◆ What is expected
Beginning with the line that contains "Screen dimensions: 956x637", copy each remaining line of the data below exactly.

++++++

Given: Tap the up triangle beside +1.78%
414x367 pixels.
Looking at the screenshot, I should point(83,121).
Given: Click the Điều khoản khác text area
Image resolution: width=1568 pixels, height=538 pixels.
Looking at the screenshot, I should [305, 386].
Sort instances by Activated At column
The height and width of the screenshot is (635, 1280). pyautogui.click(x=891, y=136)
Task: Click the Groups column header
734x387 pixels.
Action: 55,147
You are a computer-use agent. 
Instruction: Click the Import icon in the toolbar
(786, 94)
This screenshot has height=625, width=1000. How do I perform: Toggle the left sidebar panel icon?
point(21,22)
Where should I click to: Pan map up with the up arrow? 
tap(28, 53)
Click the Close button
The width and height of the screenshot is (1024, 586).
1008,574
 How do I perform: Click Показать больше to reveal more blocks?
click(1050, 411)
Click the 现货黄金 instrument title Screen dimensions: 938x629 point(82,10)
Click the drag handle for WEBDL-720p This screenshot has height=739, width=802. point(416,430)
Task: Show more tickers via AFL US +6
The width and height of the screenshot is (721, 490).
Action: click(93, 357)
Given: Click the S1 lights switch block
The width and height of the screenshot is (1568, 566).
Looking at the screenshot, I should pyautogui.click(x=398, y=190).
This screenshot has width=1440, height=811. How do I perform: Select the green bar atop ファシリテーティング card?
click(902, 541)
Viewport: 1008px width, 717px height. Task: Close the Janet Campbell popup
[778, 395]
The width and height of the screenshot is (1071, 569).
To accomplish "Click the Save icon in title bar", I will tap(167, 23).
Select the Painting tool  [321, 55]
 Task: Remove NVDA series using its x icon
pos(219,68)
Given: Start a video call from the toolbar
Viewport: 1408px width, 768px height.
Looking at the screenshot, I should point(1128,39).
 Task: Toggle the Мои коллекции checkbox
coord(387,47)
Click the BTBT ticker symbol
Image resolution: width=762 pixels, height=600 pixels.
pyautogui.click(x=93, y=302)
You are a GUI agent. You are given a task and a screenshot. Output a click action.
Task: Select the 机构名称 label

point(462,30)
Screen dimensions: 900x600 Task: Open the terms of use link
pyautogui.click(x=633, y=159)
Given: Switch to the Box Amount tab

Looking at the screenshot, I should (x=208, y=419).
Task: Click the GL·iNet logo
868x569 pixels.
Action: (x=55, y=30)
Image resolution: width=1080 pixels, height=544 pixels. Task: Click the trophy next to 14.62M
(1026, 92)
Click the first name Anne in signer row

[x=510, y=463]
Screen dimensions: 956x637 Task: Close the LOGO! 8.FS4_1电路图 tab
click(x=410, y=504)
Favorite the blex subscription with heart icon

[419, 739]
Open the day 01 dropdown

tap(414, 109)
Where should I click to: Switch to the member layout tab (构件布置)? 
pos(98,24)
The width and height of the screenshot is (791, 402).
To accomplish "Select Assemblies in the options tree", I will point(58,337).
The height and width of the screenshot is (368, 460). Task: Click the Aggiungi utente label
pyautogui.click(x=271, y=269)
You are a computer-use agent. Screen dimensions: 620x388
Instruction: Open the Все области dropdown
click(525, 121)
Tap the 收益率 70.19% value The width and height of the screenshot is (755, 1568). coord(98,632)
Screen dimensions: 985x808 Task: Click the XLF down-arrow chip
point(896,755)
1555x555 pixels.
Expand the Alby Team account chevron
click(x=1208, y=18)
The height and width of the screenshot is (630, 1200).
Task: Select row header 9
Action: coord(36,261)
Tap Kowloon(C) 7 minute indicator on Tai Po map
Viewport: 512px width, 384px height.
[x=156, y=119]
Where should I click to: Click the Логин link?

++++++

◆ Final answer
Screen dimensions: 956x637 Task: Close the LOGO! 8.FS4_1电路图 tab
click(x=410, y=504)
Favorite the blex subscription with heart icon

[419, 739]
Open the day 01 dropdown

tap(414, 109)
Where should I click to: Switch to the member layout tab (构件布置)? 
pos(98,24)
The width and height of the screenshot is (791, 402).
To accomplish "Select Assemblies in the options tree", I will point(58,337).
The height and width of the screenshot is (368, 460). Task: Click the Aggiungi utente label
pyautogui.click(x=271, y=269)
You are a computer-use agent. Screen dimensions: 620x388
Instruction: Open the Все области dropdown
click(525, 121)
Tap the 收益率 70.19% value The width and height of the screenshot is (755, 1568). coord(98,632)
Screen dimensions: 985x808 Task: Click the XLF down-arrow chip
point(896,755)
1555x555 pixels.
Expand the Alby Team account chevron
click(x=1208, y=18)
The height and width of the screenshot is (630, 1200).
Task: Select row header 9
Action: coord(36,261)
Tap Kowloon(C) 7 minute indicator on Tai Po map
Viewport: 512px width, 384px height.
[x=156, y=119]
Where should I click to: Click the Логин link?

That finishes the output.